Democrats departed from that format today. Only the politicians asked questions, and they had only five minutes each to do so. Many of the committee’s senior Democrats chose to use their limited time not to seek answers from Barr but to make speeches. “Reclaiming my time” quickly became the anthem of the day. “This is a hearing,” the attorney general complained at one point. “I thought that I was the one who was supposed to be heard.”
Read: Democrats don’t know how to handle Bill Barr
The Democrats who did interrogate the attorney general often interrupted him before he could respond, or neglected to follow up when he did. And the few members who effectively questioned Barr couldn’t get very far in the five minutes they were each allotted. “Disappointing hearing,” opined Preet Bharara, one of two U.S. attorneys in Manhattan that Trump has removed, as well as a former Democratic congressional staffer. “And getting worse,” he added a few minutes later.
After five hours of testimony, it was hard to say whether lawmakers had much new insight into the workings of the Justice Department or the actions of its leadership—ostensibly the purpose of an oversight hearing. Frequent viewers of congressional hearings might say, understandably: Well, what did you expect? Hearings have long been venues for grandstanding and partisan bickering as much as oversight. But Barr is perhaps the most powerful current member of Trump’s Cabinet, and he may be the highest-ranking federal official to appear before Congress before the end of the president’s term.

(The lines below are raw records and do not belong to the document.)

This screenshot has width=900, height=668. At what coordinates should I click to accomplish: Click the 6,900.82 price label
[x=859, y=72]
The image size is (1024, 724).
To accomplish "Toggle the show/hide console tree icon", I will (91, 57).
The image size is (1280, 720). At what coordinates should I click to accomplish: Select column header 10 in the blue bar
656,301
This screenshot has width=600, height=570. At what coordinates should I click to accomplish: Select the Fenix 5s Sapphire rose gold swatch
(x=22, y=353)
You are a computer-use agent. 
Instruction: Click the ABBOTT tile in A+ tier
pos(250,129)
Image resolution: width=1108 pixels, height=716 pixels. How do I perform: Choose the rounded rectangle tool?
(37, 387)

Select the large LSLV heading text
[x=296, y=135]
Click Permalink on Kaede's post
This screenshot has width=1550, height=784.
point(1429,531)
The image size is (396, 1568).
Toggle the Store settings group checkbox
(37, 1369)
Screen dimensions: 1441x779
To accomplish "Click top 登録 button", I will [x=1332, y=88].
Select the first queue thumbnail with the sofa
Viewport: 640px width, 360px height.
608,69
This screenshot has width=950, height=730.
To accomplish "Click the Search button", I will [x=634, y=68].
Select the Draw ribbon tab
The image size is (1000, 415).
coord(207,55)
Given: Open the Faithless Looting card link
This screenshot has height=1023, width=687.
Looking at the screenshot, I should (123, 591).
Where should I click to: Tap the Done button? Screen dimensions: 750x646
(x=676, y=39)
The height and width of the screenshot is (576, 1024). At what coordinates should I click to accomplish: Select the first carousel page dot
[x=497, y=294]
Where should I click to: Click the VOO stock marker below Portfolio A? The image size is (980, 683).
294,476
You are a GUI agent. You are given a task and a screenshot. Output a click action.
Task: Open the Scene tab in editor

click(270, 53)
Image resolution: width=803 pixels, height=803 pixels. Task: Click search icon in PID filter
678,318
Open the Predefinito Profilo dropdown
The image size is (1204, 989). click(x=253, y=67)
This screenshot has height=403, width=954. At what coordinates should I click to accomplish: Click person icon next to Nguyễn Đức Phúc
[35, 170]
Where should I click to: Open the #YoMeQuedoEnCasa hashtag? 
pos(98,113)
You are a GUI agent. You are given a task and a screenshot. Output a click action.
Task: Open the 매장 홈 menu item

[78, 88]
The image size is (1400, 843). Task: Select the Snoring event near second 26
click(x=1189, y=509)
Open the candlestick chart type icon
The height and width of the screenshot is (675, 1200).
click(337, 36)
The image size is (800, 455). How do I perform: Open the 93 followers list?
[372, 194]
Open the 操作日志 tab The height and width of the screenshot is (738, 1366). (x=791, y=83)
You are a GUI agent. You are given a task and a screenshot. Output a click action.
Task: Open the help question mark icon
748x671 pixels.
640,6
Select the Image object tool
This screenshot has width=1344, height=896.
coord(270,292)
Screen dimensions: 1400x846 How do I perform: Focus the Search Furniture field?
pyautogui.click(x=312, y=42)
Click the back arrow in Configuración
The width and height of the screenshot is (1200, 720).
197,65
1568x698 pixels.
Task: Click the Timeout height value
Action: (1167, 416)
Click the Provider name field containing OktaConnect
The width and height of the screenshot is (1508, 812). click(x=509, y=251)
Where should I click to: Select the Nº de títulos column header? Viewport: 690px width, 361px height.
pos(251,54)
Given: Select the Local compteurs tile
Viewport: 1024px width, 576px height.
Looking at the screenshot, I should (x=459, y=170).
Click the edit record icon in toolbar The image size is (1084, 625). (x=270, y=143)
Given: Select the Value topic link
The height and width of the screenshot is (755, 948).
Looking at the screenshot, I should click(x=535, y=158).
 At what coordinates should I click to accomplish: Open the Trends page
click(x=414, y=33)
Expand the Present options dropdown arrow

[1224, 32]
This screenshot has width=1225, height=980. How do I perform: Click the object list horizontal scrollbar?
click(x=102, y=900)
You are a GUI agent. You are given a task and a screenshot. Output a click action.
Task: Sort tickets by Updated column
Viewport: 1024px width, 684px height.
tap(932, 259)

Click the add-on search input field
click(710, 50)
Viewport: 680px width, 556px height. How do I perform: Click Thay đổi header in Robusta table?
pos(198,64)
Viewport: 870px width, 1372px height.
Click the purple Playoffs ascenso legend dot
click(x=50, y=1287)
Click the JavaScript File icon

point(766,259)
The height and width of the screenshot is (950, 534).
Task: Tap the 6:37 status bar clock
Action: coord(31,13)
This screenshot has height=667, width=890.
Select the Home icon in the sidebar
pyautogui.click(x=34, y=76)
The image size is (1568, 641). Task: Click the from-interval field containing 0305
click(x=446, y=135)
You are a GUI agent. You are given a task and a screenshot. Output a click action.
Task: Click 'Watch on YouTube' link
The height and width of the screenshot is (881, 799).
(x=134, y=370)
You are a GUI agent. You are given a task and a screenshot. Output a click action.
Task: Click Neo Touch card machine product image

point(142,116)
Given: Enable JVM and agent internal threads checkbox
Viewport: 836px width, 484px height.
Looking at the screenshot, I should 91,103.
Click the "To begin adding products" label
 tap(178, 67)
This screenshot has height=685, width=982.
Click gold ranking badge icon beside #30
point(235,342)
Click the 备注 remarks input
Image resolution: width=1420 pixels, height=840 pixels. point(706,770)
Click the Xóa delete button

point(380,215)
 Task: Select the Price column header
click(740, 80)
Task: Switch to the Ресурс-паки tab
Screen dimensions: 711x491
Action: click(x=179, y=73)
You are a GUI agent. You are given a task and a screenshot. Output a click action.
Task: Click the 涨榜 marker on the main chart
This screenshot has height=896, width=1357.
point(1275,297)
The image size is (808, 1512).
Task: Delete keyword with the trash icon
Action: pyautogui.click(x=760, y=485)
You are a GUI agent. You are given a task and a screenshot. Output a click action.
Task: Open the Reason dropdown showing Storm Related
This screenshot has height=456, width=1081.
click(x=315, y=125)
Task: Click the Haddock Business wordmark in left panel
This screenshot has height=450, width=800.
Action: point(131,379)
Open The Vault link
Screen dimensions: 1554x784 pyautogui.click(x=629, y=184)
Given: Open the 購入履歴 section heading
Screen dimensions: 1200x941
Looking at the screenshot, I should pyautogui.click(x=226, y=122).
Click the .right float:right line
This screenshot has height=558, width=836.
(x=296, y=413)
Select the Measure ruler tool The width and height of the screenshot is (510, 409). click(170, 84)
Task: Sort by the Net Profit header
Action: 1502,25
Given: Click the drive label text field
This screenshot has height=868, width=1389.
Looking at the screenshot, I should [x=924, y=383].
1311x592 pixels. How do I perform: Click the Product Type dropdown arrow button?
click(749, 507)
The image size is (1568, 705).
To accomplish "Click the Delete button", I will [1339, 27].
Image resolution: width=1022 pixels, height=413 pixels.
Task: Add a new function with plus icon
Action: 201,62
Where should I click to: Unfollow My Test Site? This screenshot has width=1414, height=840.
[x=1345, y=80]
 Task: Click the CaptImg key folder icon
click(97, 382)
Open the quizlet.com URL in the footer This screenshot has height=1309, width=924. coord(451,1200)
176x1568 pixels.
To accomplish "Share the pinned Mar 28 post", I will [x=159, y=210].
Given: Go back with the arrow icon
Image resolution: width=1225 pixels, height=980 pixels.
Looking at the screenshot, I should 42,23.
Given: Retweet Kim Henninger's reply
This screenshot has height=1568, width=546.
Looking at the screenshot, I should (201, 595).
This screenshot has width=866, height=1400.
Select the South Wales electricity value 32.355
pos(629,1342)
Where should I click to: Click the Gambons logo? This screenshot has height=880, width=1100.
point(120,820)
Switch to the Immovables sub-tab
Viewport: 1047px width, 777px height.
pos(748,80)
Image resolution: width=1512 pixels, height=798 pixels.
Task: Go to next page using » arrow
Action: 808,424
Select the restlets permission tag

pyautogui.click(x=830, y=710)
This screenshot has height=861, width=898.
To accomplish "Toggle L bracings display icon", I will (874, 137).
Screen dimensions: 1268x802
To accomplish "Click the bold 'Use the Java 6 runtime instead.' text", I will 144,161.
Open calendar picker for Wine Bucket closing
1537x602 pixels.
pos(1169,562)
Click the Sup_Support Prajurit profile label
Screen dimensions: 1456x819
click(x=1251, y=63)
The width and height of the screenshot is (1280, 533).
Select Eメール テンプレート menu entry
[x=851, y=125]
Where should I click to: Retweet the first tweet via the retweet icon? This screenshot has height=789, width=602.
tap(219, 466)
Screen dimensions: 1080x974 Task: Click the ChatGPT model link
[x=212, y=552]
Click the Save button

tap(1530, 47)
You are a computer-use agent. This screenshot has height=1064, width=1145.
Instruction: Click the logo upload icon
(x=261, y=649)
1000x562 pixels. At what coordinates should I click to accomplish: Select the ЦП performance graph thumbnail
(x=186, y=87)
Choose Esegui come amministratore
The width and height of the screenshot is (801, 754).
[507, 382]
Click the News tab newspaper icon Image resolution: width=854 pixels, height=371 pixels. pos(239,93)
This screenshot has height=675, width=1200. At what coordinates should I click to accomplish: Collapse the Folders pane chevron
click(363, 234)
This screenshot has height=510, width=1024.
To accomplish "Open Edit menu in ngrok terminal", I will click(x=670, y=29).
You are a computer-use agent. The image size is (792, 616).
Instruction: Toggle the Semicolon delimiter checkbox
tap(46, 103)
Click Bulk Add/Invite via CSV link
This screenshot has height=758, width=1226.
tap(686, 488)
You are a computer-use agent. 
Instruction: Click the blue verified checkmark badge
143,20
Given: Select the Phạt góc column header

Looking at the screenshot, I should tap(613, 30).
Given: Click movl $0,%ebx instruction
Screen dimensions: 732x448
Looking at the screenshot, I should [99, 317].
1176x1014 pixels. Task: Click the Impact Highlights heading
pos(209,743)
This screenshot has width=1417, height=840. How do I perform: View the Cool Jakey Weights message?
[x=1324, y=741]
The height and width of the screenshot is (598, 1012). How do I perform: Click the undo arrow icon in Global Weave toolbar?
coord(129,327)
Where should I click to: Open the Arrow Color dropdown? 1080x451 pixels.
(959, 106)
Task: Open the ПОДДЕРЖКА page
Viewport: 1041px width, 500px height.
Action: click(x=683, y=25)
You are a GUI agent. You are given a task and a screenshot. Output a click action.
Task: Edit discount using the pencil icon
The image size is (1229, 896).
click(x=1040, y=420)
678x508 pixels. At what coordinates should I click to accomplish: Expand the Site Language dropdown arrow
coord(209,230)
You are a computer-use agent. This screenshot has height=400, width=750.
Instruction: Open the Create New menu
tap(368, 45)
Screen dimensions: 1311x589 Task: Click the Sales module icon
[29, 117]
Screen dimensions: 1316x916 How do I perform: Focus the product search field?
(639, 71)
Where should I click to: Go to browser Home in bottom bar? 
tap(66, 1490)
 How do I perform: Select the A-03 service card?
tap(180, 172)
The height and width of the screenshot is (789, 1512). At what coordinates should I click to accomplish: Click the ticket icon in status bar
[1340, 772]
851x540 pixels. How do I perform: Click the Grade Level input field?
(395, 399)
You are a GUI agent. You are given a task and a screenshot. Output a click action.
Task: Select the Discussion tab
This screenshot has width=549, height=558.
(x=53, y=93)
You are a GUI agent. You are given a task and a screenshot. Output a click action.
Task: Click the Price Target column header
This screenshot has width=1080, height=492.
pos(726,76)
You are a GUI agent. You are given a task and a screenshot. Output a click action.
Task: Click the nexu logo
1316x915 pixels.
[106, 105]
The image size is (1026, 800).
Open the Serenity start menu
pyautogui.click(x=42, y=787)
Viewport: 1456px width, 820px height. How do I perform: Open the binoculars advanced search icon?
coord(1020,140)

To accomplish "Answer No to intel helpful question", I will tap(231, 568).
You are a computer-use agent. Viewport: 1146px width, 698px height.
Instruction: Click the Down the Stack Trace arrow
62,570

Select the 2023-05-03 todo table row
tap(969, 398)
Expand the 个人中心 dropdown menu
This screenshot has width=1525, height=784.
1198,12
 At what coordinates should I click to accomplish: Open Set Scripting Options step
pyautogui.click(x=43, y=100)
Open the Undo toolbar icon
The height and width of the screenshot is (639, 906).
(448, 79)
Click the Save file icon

As I have written, the attorney general is a tricky target for Democrats; Barr is a smart and agile lawyer who frequently picks apart the premise and wording of questions, and he’s able to couch even his most controversial decisions in relatively inoffensive legalese. Over the course of five hours today, a few Democrats questioned Barr with precision. Representative Ted Deutch of Florida pressed Barr on the inconsistencies in his explanation of the Stone case, while Representative Eric Swalwell of California asked Barr why he was not investigating Trump’s decision to commute Stone’s sentence. “Why should I?” the attorney general replied. Barr seemed to lose his patience as the hearing went on, snapping back at Democrats who would not let him fully answer their charges.
Yet there was little of the sharp, focused questioning that Democratic senators such as Elizabeth Warren of Massachusetts and Kamala Harris of California, as well as Republican John Kennedy of Louisiana, have deployed successfully against Trump officials and nominees. Instead, Democrats found themselves hamstrung by the sheer volume of their grievances—a result of the administration’s successful stonewalling of congressional oversight during the year and a half since Republicans lost their House majority. From the Robert Mueller report to the Stone case to the removal of federal prosecutors to the most recent civil-rights protests, lawmakers simply had too much to get off their chest and not enough interest in hearing what Barr had to say about it all. When Representative Hakeem Jeffries of New York asked the attorney general what he’d do if Trump lost the election in November but refused to leave office in January, Barr replied: “If the results are clear, I would leave office.” It was a vague and evasive answer, but there was little follow-up.